## GOAL OF THE EXERCISE:
Which of the lines below holds the string "item"? Copy every line that does.

>>>>>

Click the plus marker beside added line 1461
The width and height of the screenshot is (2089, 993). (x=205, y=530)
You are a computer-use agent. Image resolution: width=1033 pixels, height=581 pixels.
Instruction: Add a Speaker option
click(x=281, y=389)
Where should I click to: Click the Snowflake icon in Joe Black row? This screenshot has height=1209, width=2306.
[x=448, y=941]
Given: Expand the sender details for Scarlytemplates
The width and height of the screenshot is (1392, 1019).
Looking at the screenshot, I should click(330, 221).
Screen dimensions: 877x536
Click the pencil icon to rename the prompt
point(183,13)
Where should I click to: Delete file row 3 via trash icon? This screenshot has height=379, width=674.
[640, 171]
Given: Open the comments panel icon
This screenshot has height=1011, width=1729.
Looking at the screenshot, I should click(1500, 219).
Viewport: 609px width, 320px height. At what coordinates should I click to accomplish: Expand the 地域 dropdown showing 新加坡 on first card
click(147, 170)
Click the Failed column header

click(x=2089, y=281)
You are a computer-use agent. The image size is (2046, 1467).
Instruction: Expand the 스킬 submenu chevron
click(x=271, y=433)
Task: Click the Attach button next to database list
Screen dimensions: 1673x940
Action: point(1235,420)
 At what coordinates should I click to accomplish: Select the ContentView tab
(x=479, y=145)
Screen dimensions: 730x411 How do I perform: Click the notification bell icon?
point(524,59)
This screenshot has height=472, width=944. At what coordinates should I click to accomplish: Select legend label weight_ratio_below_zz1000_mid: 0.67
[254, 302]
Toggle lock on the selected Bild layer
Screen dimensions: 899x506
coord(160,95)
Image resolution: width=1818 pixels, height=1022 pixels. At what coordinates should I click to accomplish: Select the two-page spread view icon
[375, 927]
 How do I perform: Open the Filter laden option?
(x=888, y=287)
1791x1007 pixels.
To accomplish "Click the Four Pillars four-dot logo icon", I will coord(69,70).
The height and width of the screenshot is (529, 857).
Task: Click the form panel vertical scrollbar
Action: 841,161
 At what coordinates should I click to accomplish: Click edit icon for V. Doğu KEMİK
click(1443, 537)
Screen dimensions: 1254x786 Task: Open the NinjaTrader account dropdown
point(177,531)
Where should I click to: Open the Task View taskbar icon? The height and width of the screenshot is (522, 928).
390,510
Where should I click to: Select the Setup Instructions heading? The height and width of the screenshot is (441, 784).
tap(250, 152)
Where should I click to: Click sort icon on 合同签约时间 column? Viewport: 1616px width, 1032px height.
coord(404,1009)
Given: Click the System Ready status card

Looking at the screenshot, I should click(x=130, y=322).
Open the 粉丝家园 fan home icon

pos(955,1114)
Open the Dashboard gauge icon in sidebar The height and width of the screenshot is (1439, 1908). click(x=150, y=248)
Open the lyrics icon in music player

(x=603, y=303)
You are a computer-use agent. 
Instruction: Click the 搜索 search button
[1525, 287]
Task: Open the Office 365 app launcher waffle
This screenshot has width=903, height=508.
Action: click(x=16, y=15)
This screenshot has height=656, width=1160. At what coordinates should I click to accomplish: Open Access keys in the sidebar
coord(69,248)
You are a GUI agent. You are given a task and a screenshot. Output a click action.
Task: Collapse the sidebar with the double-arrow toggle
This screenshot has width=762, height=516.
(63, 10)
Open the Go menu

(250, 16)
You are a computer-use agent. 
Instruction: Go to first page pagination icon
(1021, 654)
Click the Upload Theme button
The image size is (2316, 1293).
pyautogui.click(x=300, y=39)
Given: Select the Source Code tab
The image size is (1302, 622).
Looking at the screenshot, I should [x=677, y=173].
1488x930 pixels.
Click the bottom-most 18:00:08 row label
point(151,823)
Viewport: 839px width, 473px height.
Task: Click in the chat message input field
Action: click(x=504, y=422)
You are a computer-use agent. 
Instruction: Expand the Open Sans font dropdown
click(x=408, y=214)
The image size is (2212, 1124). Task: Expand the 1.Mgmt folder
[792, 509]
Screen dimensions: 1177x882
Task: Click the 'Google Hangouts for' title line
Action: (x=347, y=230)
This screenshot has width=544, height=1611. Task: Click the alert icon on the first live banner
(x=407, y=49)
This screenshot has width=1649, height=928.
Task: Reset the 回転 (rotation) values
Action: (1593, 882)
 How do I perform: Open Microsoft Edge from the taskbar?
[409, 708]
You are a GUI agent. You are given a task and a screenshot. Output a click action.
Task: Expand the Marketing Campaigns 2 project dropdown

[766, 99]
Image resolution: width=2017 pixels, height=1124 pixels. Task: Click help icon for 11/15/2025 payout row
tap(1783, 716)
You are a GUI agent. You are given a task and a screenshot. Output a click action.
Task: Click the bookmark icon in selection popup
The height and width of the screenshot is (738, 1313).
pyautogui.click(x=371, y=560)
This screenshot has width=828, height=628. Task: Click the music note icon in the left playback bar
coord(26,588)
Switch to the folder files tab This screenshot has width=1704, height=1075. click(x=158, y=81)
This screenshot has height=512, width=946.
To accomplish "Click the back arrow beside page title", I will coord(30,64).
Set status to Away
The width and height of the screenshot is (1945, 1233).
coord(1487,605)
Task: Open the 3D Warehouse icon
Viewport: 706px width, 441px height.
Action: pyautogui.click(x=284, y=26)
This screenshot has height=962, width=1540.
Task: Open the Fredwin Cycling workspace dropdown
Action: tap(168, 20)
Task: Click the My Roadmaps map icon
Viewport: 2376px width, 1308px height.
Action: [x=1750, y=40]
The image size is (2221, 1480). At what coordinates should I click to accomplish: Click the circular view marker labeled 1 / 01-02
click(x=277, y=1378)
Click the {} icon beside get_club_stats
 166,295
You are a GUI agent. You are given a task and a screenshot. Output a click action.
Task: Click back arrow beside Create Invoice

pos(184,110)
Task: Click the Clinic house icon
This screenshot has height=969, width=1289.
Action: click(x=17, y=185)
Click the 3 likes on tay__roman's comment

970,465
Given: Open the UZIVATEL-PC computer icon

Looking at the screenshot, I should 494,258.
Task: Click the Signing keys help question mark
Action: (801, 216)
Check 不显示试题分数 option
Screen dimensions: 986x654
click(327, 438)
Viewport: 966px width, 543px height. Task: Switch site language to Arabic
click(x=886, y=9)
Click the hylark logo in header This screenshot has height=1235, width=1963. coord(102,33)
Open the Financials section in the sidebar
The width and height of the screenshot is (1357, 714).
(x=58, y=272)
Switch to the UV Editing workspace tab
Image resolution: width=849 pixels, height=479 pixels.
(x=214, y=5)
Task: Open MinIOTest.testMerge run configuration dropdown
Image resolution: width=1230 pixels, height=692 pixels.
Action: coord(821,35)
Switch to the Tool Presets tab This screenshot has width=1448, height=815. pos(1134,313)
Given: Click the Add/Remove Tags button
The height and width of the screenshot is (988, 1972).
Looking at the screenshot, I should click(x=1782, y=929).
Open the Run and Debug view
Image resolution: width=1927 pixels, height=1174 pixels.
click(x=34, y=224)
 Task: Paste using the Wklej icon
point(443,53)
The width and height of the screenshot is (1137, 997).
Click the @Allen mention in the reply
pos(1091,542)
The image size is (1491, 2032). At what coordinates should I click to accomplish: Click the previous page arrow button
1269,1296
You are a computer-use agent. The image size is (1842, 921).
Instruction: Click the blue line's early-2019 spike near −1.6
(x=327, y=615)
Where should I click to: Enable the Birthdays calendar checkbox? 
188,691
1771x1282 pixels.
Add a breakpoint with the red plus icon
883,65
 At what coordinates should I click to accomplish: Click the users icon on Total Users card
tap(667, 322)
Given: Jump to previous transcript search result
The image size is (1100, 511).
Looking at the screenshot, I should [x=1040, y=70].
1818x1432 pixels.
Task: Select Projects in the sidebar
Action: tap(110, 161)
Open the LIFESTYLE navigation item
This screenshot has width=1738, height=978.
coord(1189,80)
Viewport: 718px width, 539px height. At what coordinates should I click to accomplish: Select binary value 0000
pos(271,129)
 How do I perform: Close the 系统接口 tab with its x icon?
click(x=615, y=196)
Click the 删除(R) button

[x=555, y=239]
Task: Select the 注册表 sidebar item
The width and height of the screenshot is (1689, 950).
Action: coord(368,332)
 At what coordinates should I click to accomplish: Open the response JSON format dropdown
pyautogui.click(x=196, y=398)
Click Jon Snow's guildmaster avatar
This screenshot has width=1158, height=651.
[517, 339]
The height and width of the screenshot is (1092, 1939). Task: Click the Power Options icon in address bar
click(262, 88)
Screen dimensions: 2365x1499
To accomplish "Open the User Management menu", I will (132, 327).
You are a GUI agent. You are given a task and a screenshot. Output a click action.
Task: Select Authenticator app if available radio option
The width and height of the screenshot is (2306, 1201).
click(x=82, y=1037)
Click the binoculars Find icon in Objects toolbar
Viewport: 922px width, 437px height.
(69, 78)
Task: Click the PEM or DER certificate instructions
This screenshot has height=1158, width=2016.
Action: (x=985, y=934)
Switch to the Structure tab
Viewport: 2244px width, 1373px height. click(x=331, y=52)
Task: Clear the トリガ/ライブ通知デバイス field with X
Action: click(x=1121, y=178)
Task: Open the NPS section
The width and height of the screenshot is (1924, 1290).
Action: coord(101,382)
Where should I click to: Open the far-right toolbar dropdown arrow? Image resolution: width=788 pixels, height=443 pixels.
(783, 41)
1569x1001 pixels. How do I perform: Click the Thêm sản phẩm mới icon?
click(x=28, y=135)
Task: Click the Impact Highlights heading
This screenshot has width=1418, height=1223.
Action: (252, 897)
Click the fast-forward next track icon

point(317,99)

<<<<<

## COMPLETED EXERCISE:
Open the LIFESTYLE navigation item
Task: Select the 注册表 sidebar item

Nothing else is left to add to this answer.